I came up with some dialup service from Canada, but haven't a clue why this thing was so aggressive... and rude. Anyone else spotted this animal? yikes.
Idiotgirl
Anyway, I added the UA to my ban_bot text file and banned the IP just... because. I had also added Mozilla/2.0 to my ban_bot text file, but see that's now showing as Ask Jeeves.
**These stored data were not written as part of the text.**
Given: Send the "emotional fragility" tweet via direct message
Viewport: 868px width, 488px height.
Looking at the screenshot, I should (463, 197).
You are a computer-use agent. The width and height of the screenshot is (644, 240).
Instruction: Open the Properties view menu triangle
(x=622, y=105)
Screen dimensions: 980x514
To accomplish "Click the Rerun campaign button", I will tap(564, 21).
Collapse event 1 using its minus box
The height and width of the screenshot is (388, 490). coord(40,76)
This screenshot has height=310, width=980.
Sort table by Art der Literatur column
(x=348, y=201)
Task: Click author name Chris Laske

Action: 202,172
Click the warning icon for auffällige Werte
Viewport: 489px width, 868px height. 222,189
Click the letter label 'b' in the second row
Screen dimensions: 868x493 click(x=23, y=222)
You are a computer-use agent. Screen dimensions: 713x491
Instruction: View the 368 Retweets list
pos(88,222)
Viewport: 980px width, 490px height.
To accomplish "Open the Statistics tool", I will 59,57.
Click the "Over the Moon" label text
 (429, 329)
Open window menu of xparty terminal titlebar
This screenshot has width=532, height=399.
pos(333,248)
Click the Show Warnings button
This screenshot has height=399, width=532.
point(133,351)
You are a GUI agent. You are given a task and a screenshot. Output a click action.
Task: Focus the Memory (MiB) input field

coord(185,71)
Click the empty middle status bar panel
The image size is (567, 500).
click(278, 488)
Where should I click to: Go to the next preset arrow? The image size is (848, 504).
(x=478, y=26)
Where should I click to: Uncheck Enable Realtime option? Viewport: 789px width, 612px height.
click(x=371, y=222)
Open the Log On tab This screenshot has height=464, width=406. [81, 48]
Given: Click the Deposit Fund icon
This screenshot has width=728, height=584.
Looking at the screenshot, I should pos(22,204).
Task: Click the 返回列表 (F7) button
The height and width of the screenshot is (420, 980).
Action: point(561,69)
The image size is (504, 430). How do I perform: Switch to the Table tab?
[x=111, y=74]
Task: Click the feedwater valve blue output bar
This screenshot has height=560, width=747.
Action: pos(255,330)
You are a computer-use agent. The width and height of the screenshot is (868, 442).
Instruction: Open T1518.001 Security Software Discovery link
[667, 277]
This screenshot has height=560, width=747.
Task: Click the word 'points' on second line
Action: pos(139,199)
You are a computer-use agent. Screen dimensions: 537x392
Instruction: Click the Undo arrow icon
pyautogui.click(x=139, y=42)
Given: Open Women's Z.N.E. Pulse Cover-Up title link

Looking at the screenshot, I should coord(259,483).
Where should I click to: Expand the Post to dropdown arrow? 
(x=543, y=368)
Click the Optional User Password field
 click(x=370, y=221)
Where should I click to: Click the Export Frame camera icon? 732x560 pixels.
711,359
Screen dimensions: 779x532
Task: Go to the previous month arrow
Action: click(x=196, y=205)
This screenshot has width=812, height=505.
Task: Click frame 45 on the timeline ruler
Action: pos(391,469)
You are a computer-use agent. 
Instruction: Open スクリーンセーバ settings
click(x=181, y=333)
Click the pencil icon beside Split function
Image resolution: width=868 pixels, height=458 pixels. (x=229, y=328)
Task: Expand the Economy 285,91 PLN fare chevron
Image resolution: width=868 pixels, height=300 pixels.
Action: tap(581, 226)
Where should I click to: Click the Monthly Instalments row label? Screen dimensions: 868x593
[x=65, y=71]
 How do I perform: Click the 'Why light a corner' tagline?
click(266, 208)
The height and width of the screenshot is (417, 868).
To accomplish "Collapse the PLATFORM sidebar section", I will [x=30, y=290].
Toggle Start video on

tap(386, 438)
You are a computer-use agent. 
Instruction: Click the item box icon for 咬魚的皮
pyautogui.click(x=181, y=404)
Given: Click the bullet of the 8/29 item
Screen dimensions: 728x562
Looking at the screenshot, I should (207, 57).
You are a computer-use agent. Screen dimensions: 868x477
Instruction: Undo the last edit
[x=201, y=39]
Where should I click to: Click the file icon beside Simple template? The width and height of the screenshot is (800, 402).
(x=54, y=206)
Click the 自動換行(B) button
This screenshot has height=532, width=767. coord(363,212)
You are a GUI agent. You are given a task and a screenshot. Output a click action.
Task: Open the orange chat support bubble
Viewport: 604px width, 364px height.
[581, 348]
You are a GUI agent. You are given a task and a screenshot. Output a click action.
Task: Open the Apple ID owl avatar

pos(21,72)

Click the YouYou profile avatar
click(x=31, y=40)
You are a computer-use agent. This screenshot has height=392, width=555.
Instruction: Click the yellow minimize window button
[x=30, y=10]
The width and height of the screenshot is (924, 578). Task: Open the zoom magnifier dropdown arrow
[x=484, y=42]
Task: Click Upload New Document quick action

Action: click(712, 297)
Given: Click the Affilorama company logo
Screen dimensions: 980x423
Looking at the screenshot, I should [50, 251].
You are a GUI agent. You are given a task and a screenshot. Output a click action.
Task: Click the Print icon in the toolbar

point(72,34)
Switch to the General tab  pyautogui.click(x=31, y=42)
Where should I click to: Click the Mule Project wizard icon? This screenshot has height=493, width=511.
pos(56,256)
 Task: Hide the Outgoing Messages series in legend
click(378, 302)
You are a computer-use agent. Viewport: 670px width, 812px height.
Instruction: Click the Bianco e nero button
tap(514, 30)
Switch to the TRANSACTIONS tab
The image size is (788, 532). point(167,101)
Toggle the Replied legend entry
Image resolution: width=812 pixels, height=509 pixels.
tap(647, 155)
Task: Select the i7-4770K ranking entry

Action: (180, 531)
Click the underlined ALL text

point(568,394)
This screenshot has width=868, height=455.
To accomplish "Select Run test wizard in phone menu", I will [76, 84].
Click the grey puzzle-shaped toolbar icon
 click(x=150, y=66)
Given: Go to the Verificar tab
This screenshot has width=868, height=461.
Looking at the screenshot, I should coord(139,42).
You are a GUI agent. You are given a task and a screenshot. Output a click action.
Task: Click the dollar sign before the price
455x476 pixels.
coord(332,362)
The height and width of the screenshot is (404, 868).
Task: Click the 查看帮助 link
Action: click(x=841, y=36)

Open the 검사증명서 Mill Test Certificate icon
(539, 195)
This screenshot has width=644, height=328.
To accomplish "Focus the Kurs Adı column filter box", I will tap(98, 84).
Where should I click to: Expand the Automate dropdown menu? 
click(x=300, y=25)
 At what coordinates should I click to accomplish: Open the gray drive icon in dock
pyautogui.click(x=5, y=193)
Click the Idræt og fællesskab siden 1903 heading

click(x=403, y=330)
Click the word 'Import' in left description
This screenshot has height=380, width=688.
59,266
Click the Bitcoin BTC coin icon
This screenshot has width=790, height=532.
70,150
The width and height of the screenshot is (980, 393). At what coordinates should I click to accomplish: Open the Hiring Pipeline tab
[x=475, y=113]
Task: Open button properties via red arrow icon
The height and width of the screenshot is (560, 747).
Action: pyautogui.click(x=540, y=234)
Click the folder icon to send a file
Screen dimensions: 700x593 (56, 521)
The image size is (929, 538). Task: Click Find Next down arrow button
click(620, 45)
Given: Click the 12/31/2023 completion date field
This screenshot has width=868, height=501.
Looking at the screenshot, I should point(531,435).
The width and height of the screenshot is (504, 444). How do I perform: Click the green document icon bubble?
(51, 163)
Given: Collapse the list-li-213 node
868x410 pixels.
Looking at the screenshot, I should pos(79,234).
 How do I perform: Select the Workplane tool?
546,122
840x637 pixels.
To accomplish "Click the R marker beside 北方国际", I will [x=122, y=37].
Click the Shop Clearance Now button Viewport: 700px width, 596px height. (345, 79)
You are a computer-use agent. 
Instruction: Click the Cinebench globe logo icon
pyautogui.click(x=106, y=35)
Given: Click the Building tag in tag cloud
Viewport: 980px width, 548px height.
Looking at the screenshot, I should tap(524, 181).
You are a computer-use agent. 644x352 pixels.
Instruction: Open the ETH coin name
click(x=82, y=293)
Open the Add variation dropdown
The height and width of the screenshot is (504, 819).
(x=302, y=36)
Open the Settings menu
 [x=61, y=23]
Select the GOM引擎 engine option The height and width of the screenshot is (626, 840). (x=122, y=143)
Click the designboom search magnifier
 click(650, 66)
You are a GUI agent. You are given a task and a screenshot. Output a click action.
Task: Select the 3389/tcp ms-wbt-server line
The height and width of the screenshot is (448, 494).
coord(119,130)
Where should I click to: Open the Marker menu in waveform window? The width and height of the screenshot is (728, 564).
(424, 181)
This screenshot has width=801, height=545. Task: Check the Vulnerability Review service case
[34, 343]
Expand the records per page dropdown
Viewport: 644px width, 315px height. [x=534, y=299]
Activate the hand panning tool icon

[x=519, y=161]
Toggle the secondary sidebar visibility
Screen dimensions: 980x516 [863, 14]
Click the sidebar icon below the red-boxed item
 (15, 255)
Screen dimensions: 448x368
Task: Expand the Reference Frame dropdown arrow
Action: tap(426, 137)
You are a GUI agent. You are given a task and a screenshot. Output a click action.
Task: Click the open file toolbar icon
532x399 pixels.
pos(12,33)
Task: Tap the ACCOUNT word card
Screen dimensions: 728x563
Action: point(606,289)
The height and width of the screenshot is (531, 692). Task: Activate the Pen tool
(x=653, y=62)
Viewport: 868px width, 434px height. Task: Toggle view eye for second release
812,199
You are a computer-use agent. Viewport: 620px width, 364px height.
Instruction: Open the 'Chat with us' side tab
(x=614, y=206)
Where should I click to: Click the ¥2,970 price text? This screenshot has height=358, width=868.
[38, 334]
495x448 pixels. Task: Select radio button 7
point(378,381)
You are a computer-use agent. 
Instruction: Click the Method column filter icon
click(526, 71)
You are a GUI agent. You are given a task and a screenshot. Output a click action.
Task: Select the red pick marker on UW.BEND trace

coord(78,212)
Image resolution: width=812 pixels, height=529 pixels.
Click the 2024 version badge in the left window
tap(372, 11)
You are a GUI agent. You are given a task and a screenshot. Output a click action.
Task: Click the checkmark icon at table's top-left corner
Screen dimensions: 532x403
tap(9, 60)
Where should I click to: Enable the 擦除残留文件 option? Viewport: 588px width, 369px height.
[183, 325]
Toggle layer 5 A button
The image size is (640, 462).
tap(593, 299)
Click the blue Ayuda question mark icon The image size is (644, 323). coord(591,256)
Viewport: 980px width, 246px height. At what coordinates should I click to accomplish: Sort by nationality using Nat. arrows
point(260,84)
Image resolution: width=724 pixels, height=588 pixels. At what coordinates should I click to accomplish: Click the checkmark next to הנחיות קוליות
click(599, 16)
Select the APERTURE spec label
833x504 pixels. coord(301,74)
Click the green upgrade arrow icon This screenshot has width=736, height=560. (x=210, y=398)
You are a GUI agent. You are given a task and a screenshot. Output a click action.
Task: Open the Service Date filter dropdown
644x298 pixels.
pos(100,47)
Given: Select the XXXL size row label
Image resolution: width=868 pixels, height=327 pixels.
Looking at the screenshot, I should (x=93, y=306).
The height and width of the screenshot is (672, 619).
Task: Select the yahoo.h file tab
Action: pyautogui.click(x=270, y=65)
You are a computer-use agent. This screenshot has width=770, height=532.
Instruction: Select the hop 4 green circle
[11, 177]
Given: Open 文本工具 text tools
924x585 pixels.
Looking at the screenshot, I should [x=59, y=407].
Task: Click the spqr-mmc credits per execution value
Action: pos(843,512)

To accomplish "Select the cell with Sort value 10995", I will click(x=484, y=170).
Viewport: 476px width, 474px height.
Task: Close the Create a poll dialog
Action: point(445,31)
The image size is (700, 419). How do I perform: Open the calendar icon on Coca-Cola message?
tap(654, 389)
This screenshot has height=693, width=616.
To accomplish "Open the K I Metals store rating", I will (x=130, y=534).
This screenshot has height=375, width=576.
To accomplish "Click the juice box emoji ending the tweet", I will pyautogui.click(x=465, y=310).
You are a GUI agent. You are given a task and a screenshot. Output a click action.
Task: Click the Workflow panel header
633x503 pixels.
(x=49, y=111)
What a dilemma. (Hmmm - where'd my regex book go, anyway?)
Is it just me, or should we (webmasters, admins, SEO's) all start wearing crime-fighter super-hero capes?
I have only ever seen this UA being used by a product called EmailSiphon (others might know it as Sonic) from www.earthonline.com.
As the name implies, this is email extraction software - it is multithreaded so this would explain why it hits sites quickly (depending on bandwidth, it can submit upwards of 10 requests to the same site at once).
EmailSiphon allows UA spoofing (I think about 30 or so separate UAs can be selected), but the one you have seen is the default. IP address will be whichever spammer is running the software :(
If you want to identify it irrespective of the UA used, try using the HTTP_ACCEPT header which stays the same at all times. This should look like:
www/source, text/html, video/mpeg, image/jpeg, image/x-tiff,image/x-rgb, image/x-xbm, image/gif, */*, application/postscript
with "www/source" and "application/postscript" being the unusual entries.
Hope this helps!
Now, about this HTTP-ACCEPT header... is that in my config files under mime-types or my logging program or in the actual HTML??? Sorry, I'm not-so-bright sometimes.
To examine it you need to use some form of server-side scripting. The actual method used to read the information depends on what system you are using. For example, in ASP you would need
<%
TheData = request.servervariables("HTTP_ACCEPT")
%>
but it would vary according to whether you use Perl, JSP, etc.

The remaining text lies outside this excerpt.